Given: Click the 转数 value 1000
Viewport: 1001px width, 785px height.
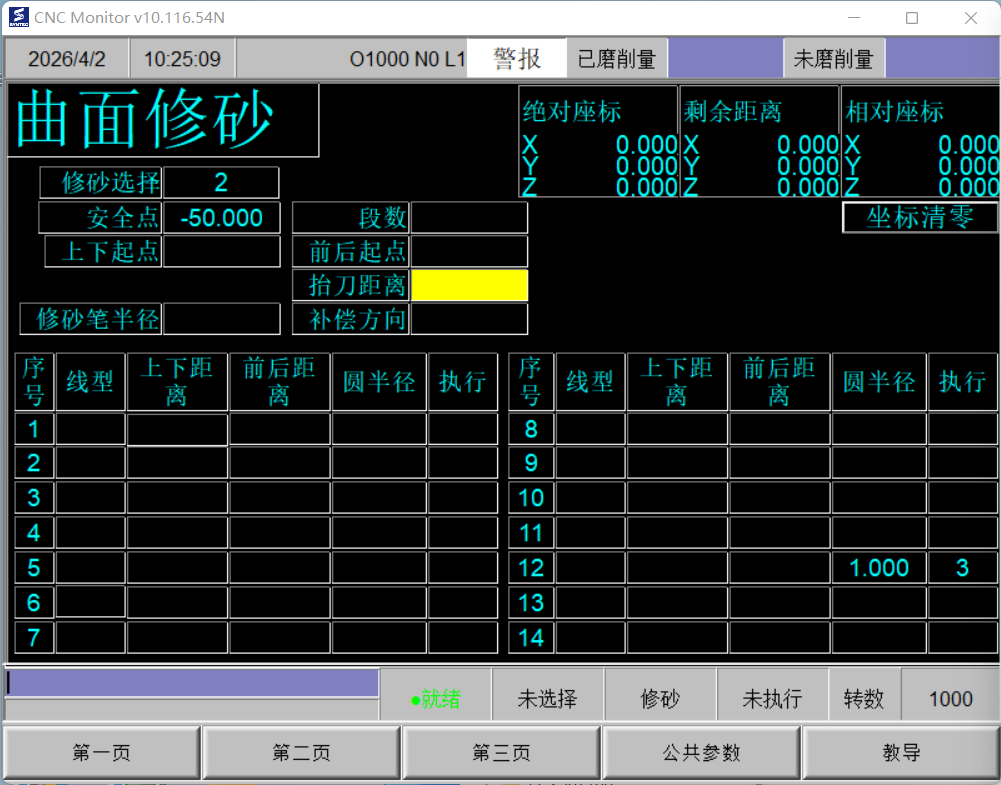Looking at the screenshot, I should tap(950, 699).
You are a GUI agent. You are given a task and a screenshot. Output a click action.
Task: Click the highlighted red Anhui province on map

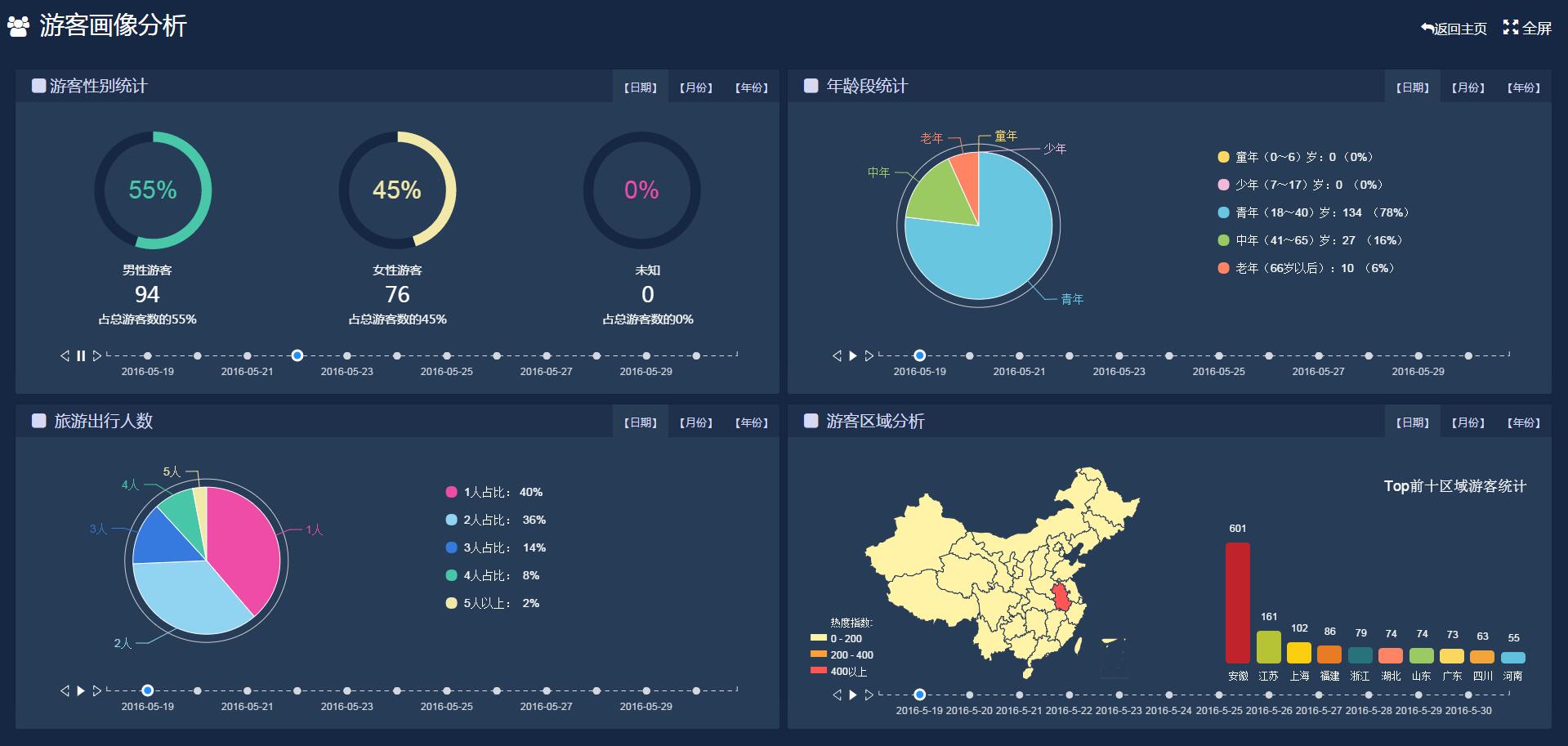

** Task goal **
Reproduce every item above verbatim, leaving out the pictures.

** Finished exercise **
Given: Click the 转数 value 1000
Viewport: 1001px width, 785px height.
Looking at the screenshot, I should tap(950, 699).
You are a GUI agent. You are given a task and a screenshot. Output a click action.
Task: Click the highlighted red Anhui province on map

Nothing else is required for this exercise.